Demetrius’ former manager, Cameron Dunkin, said he believes D-Hop – who lost a split decision to then-WBO junior welterweight champ Kendall Holt on Dec. 13, 2008, in what has been his only shot to date at a world title – has retained enough of his skills to mount another bid at serious contention. But much depends, Dunkin said, on whether Demetrius exhibits the sort of personal and professional discipline for which is uncle in renowned, and which the nephew has too often lacked.

“I got Demetrius a pretty big signing bonus (with Top Rank),” Dunkin recalled. “One fight we scheduled for him, when he got there he was, I don’t know, maybe eight or nine pounds overweight. The fight was canceled and we had to pay the opponent something like $12,000. So things started off kind of rough.

“But he still got that title fight with Holt. After that, though, it never really got going again. It wasn’t all Demetrius’ fault; things just never fell into place like we all thought they should have. You have to remember, though, that he took the Holt fight on short notice. He had to drop a lot of weight fast. Who knows? If he had beaten Holt, this might be a completely different conversation.”

Dunkin’s exasperation with Demetrius owed not only to the fighter’s failure to fully capitalize on his obvious talent, but with out-of-the-ring issues, one of which was his 2009 arrest on a warrant for an outstanding debt for child support.
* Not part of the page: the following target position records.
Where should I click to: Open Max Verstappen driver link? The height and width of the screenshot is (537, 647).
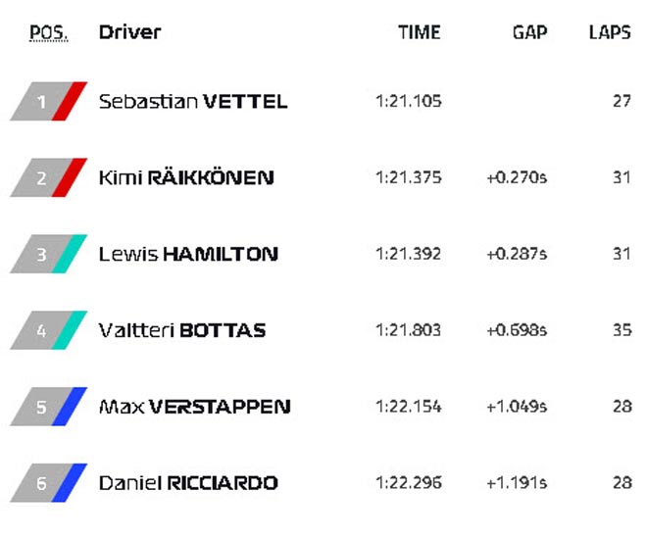194,407
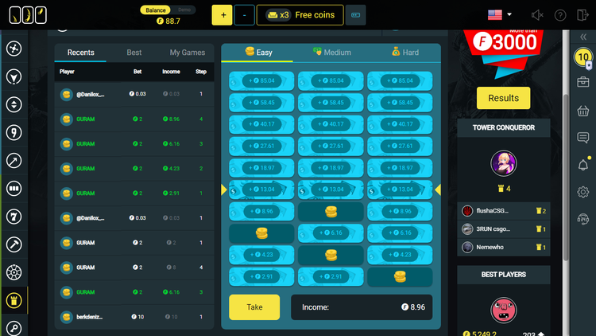Open the chat icon in right sidebar

582,138
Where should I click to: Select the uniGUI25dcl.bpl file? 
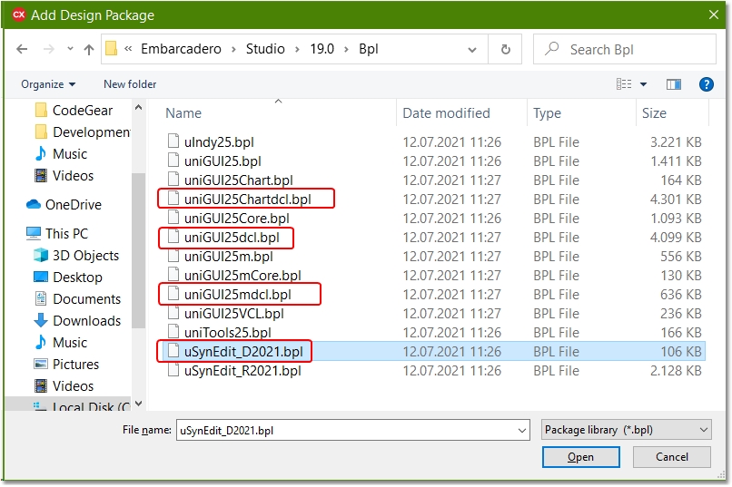click(232, 238)
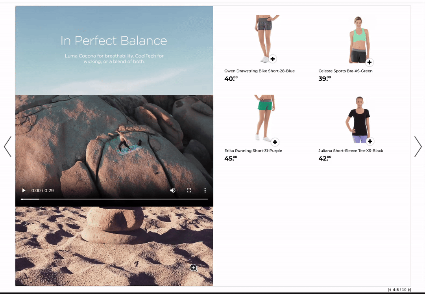Open Celeste Sports Bra-XS-Green link

[x=345, y=71]
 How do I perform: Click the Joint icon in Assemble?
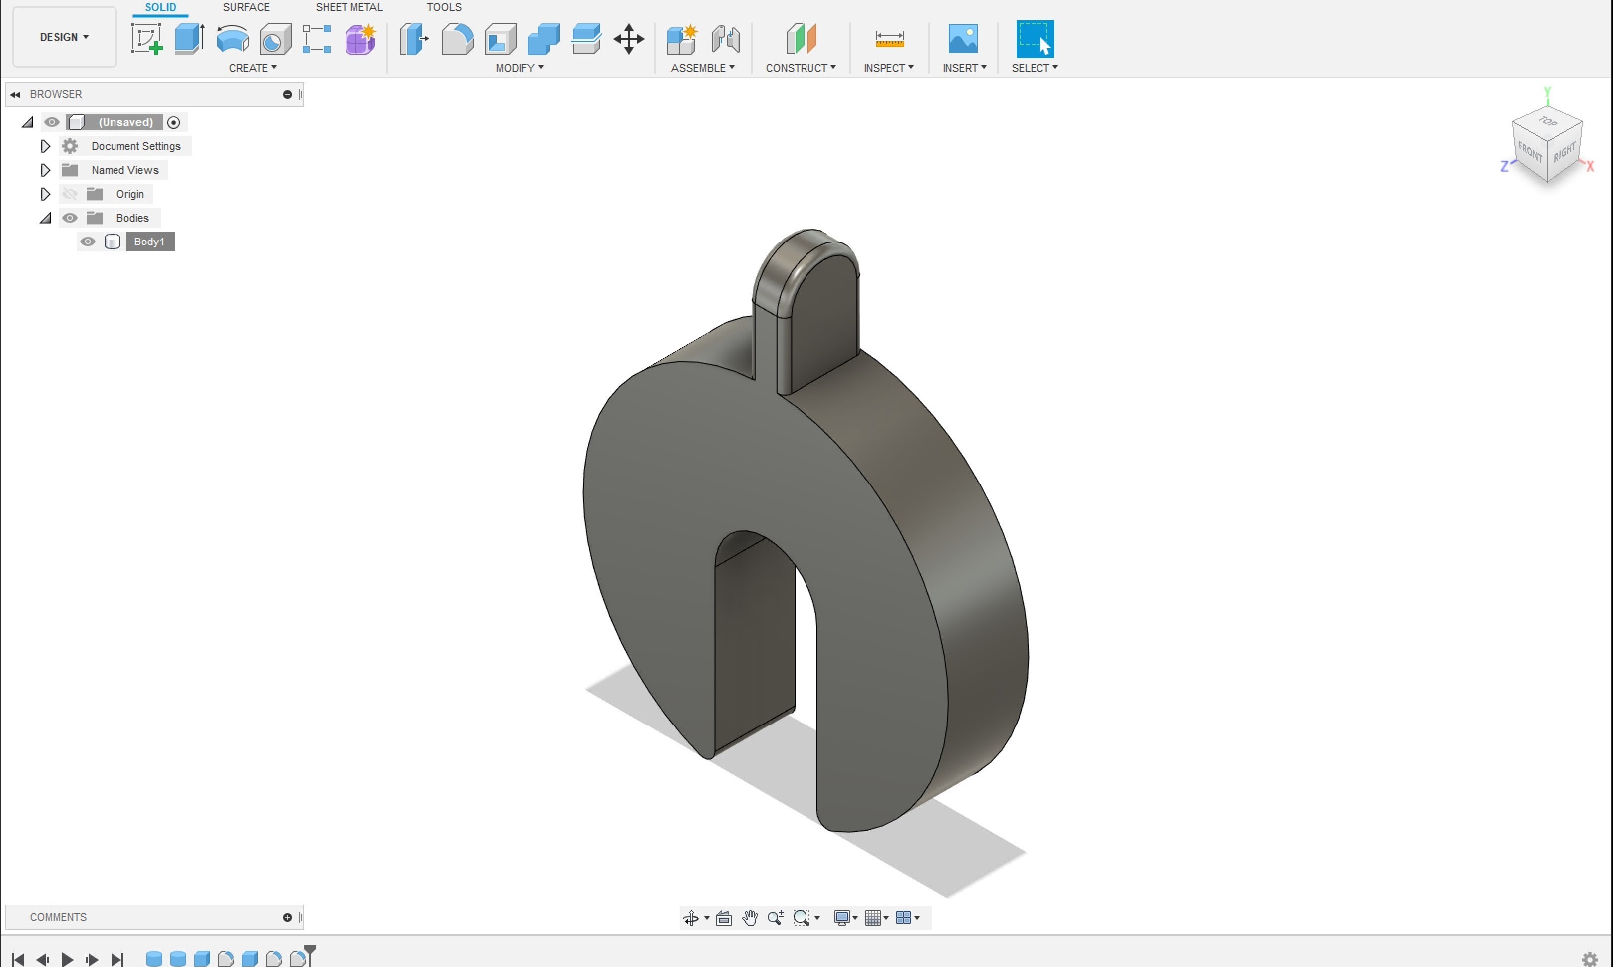pos(725,39)
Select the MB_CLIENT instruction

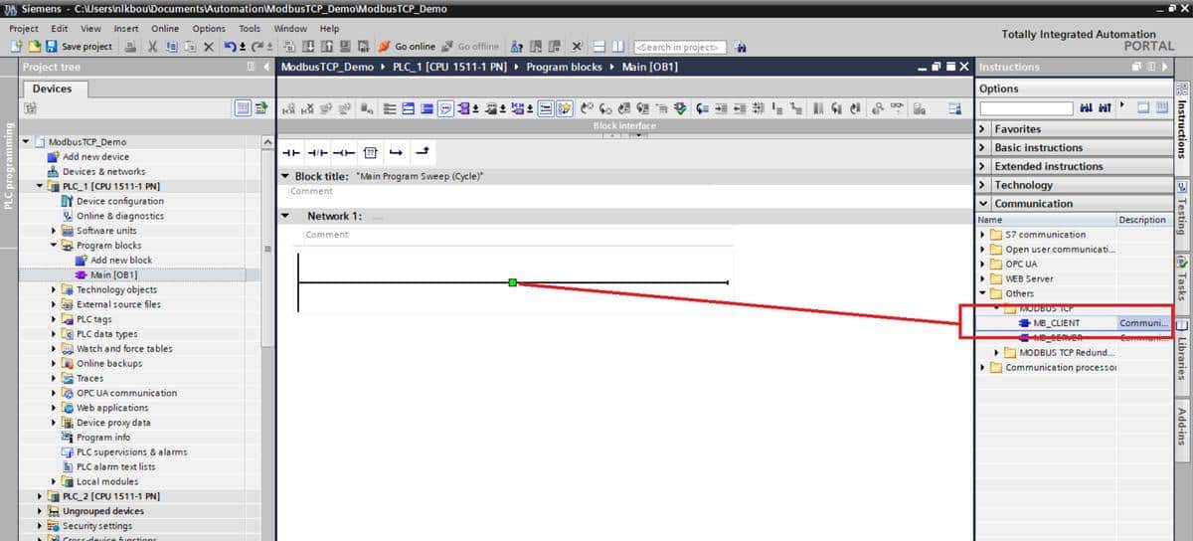tap(1056, 323)
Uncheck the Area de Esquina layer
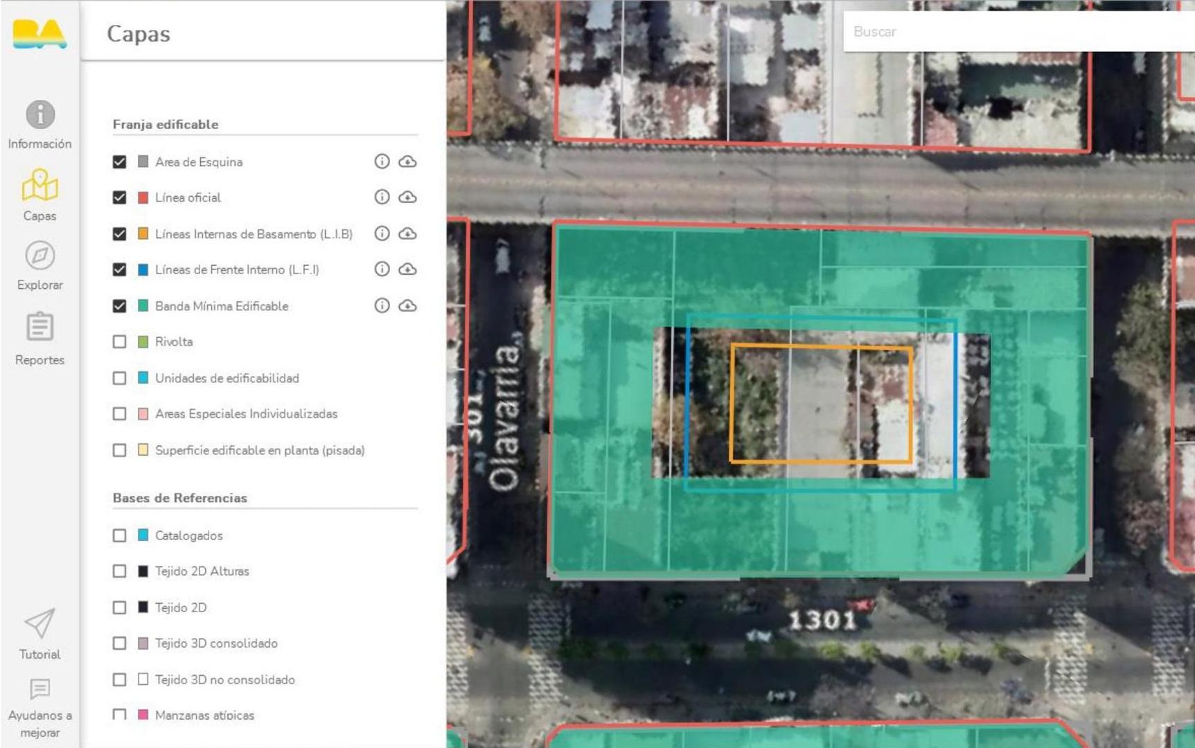This screenshot has width=1195, height=748. [x=120, y=161]
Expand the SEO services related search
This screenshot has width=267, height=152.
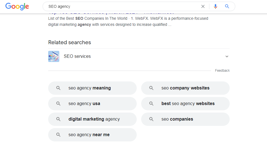(x=227, y=56)
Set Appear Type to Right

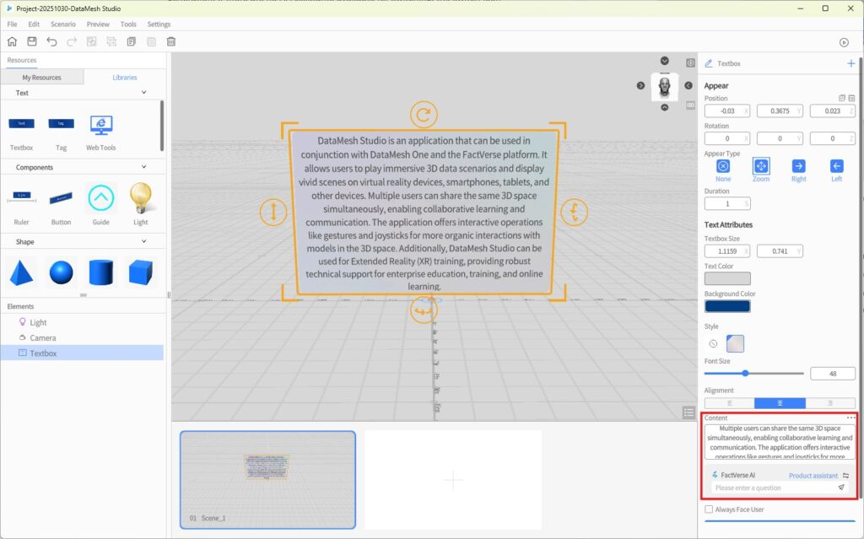pos(798,166)
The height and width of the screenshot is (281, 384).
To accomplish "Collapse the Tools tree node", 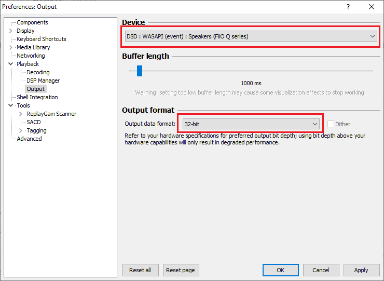I will pos(11,105).
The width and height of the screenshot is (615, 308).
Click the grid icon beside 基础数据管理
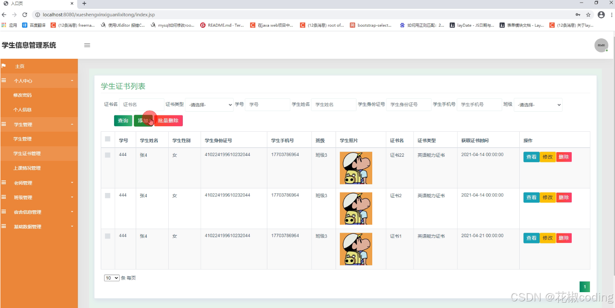(x=4, y=226)
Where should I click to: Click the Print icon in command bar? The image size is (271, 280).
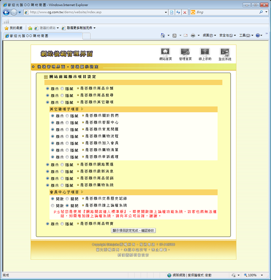[x=193, y=35]
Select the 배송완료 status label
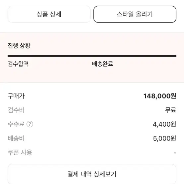This screenshot has height=184, width=184. pos(102,64)
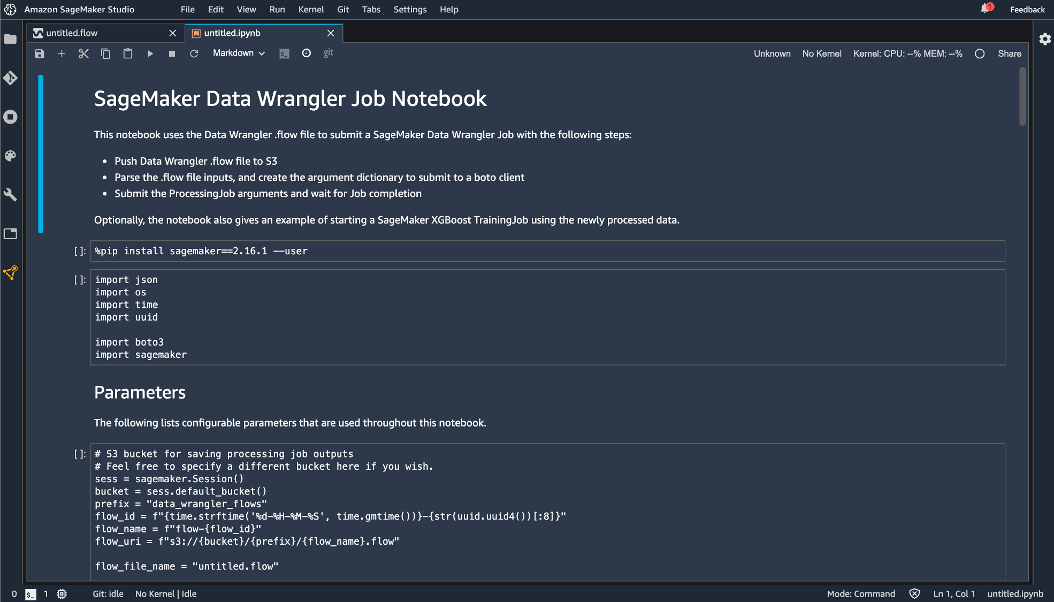1054x602 pixels.
Task: Save the notebook with the save icon
Action: coord(40,54)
“Let’s face it, if he had gone with Bernard from the beginning, I don’t think he ever would have come to me,” Dunkin said. “He and Bernard weren’t getting along and he needed someone to try to move him and get him fights.

“Being Bernard’s nephew, I think, was a benefit to Demetrius in a lot of ways. It separated him from the pack a little bit. But Demetrius got caught up in it at times. He thought that having the Hopkins name should have helped him more than it did, but that doesn’t get it done. At some point, you have to show you can do it all by yourself.

“Which is not to say he couldn’t have gotten it done then, or can’t get it done now. You see guys who are shot at 25 or 26. Bernard is nearly 50 and he isn’t shot. Boxing is a sport where one size doesn’t fit all. Demetrius is only 32. He has so much ability. I brought him out here (to Las Vegas) to camp and he sparred with one of my middleweights, who’s undefeated now. Demetrius just played with him. People who saw that session almost couldn’t believe how good he was. If he really dedicates himself now, I definitely think he can win a world championship.”

Not that total dedication to their craft is necessarily a family trait shared by both fighting Hopkinses.

“I remember Bozy (D-Hop’s former trainer, Derek “Bozy” Ennis) telling him, `You can say what you want about your uncle, but Bernard takes care of himself. He trains, he’s dedicated, he’s a true professional prizefighter,’” Dunkin said. “Bernard lives like that life 365 days a year. There aren’t a lot of those guys around.”

Bernard Hopkins’ adherence to a strict code of conduct, one he constantly tried to impose upon Demetrius, the son of his older sister, Bernadette, at various times spurred the nephew push himself harder. But it also frequently raised the kid’s hackles.

“I gave Demetrius his first pair of gloves,” Bernard said before his 2005 first bout with Jermain Taylor. “Demetrius would cry all the time. I’d tell Bernadette that he’d always be in trouble if he didn’t stand up to the tough guys who were giving him a hard time. So I took him around the corner to Mr. (Jazz) Jarrett, right in the basement, and put the gloves on him. Within a month, nobody was picking on Demetrius anymore. Within a year, he was putting combinations together and winning these little trophies, and he was hooked.

“It was an accident it happened that way, but, you know, he at least had to learn how to defend himself.”

As he got older, Demetrius sought to assert his independence from Bernard. Upon withdrawing from Temple University in 2000, he signed his first promotional contract with Dino Duva, against Bernard’s advice, and he only temporarily was trained by Bernard’s longtime chief second, Bouie Fisher (now deceased), preferring to return to Ennis. (Demetrius is now trained by Danny Davis.) The two also squabbled about other things, raising an already high tension level.

“There is a lot of pressure,” Demetrius said in June 2003. “People always want to compare me to my uncle. It’s like I can’t ever have a bad day or somebody will say, `You’re not as good as Bernard.’”

Nor were unflattering comparisons of his ring achievements in comparison to Bernard’s the only source of irritation for Demetrius.

“My uncle and me have our differences,” he said in 2008. “It’s not going to work out between me and him. The man kicked me out of my apartment. He kicked me, my son and my fiancée out.

“We don’t get along. It’s been like that for a while. It’s a shame. He’s got to learn how to talk to people and respect people.”

But time and circumstances, if not healing all wounds, at least provide grounds for uneasy truces. Besides, maybe the old saying really is true that blood is thicker than water.

Demetrius admittedly has much ground to make up. He fought just once in 2011, a 10-round, unanimous-decision loss to Brad Solomon, and once this year, an eight-round, unanimous decision over Doel Carrasquillo in Costa Mesa, Calif., with Bernard at ringside. An impressive showing against Collins could serve the purpose of reminding fight fans that he still is out there, and maybe as a potential factor in his new weight class.

“Demetrius understands that he represents not only himself in the ring, but the legacy of the Hopkins family,” Bernard said in 2005, a fact of life that neither man is apparently unable to overlook even if they wanted to.